Calvinus wrote:Here's your chance to do Caesar that favor, Mithridates. No doubt by now you're as alarmed as the rest of us over your half brother's invasion of Pontus and the atrocities he has committed in Amisus. Adisgrace, and an affront to all civilized men. War is a necessity, otherwise it would not exist, but it is the duty of a civilized commander to remove civilians from the path of the military machine and shelter them from physical harm. That civilians may starve or lose their homes is simply a consequence of war, but it is a far different thing to rape women and female children until they die of it, and torture and dismember civilian men for the fun of it. Pharnaces is a barbarian.
The invasion of Pharnaces has left me in a bind, my dear Mithridates, but it has just occurred to me that in you I have an extremely able deputy in formal alliance with the Senate and People of Rome. I know that our treaty forbids you to raise either army or militia, but in the present circumstances I must waive that clause. I am empowered to do so by virtue of a proconsular imperium maius, legally conferred by the Dictator.

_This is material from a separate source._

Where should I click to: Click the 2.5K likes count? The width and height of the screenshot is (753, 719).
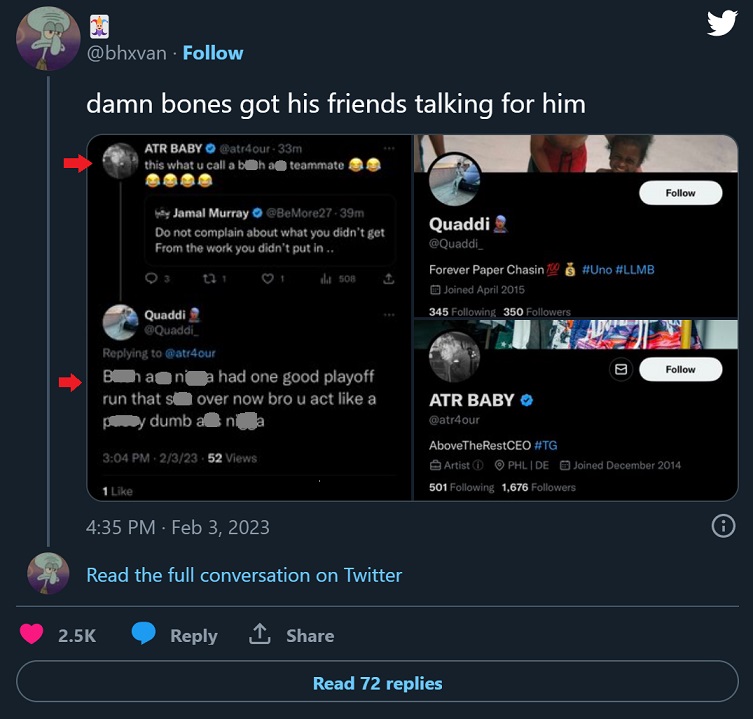click(x=76, y=635)
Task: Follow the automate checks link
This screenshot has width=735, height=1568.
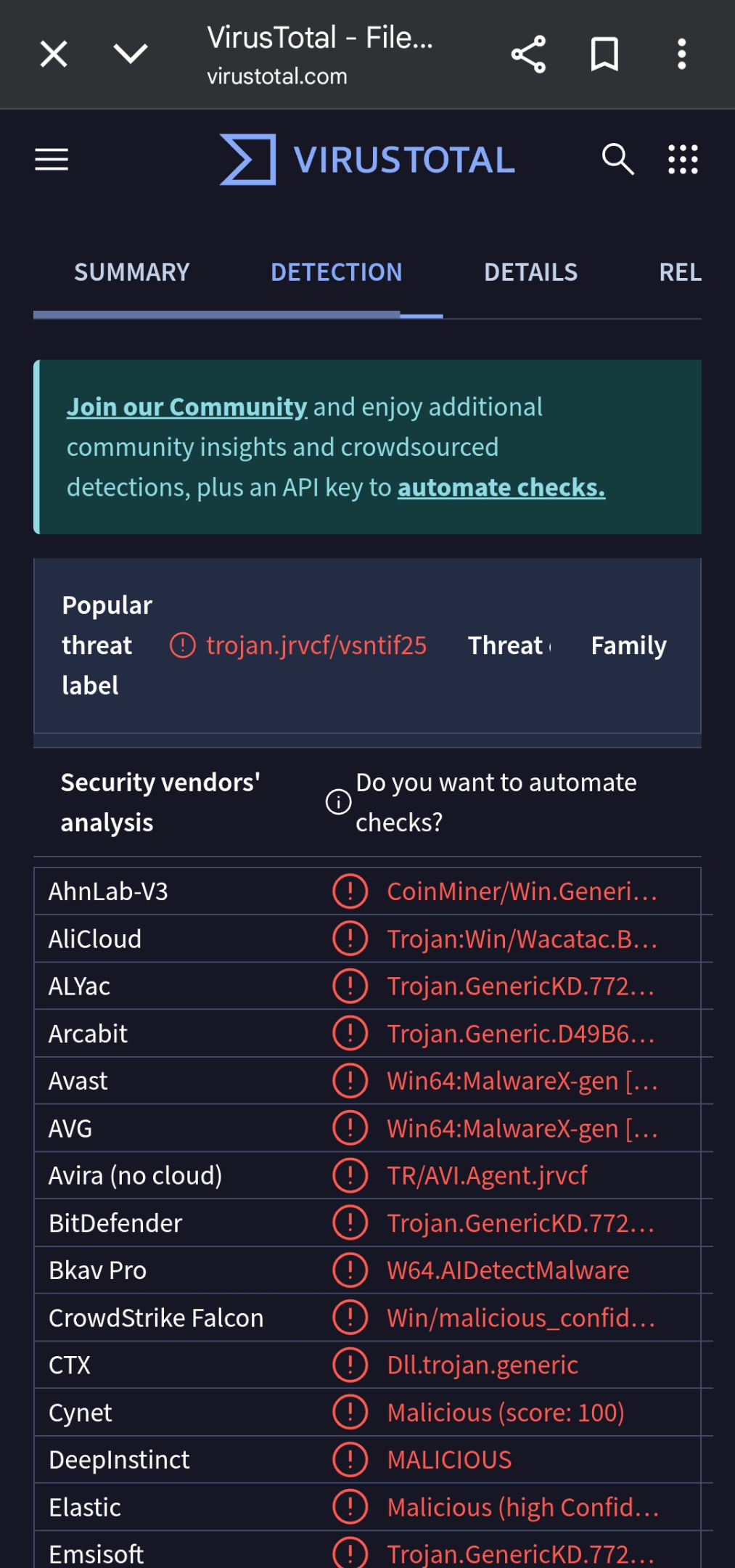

You will not know that Caesar Dictator has sailed for Egypt with too few troops, having asked me to send him two more legions and a war fleet as soon as possible. Now I find that I can spare him only one legion and a war fleet. Therefore this letter authorizes you to raise an army and send it to Caesar in Alexandria. Whereabouts you can find troops I do not know, as I will have picked the whole of Anatolia bare, but I have left Marcus Junius Brutus in Tarsus under orders to start recruiting and training, so you should be able to acquire at least one legion when your commander reaches Cilicia. I also suggest that you look in Syria, particularly in its southern extremities. Excellent men there, the best mercenaries in the world. Try the Jews.
When Mithridates of Pergamum received Calvinus's letter, he heaved a huge sigh of relief. Now was his opportunity to show the new ruler of the world that he was a loyal client!
"I'll lead the army myself," he said to his wife, Berenice.
"Is that wise? Why not our son Archelaus?" she asked.
"Archelaus can govern here. I've always fancied that perhaps I inherited a little of my father the Great's military skill, so I'd like to command in person. Besides," he added, "I've lived among the Romans and have absorbed some of their genius for organization. That my father the Great lacked it was his downfall."